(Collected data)
---
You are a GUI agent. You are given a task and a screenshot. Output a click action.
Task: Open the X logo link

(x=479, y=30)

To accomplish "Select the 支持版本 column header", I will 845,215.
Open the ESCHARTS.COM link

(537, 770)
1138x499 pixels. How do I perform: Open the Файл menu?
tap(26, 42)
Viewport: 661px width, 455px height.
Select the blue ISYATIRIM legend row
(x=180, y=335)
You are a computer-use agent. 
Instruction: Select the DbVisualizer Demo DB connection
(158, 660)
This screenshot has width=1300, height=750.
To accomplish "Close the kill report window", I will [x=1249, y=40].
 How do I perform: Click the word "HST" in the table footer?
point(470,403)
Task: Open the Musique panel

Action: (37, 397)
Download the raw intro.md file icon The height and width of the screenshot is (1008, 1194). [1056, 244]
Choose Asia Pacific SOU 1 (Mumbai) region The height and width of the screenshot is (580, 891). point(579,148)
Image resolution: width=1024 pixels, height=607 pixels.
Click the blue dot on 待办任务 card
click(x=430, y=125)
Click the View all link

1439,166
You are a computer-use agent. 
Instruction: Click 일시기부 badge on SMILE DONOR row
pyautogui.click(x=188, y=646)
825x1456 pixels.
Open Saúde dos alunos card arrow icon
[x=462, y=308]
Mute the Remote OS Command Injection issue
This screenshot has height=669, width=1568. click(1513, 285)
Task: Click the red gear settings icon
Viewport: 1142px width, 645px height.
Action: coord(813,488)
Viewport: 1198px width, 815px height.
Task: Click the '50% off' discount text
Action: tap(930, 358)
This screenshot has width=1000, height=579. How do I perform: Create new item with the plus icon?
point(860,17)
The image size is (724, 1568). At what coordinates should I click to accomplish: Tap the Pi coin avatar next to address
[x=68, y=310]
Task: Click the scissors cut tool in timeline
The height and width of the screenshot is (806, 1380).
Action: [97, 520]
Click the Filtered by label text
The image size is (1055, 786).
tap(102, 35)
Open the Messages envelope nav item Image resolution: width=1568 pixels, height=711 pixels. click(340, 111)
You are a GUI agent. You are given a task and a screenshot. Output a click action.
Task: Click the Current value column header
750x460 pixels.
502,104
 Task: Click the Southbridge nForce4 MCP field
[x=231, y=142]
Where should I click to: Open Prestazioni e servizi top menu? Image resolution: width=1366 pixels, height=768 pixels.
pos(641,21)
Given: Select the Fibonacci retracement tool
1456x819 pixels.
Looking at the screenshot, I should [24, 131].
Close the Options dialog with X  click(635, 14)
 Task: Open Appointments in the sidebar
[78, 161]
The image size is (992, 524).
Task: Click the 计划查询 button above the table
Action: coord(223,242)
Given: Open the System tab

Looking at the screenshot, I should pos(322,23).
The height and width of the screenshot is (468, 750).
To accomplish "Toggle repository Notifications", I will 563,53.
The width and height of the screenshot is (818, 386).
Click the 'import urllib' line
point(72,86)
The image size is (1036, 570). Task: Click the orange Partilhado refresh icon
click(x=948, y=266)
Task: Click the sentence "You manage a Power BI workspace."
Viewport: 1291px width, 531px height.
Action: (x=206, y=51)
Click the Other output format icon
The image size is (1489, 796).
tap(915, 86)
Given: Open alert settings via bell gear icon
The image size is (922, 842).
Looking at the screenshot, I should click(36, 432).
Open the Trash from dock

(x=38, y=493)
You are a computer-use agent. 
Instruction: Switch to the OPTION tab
---
TASK TO CARRY OUT: From the start of the data to the line that holds "Download the raw", retype each line exactly, with both ends included.

RESPONSE AREA:
You are a GUI agent. You are given a task and a screenshot. Output a click action.
Task: Open the X logo link

(x=479, y=30)

To accomplish "Select the 支持版本 column header", I will 845,215.
Open the ESCHARTS.COM link

(537, 770)
1138x499 pixels. How do I perform: Open the Файл menu?
tap(26, 42)
Viewport: 661px width, 455px height.
Select the blue ISYATIRIM legend row
(x=180, y=335)
You are a computer-use agent. 
Instruction: Select the DbVisualizer Demo DB connection
(158, 660)
This screenshot has width=1300, height=750.
To accomplish "Close the kill report window", I will [x=1249, y=40].
 How do I perform: Click the word "HST" in the table footer?
point(470,403)
Task: Open the Musique panel

Action: (37, 397)
Download the raw intro.md file icon The height and width of the screenshot is (1008, 1194). [1056, 244]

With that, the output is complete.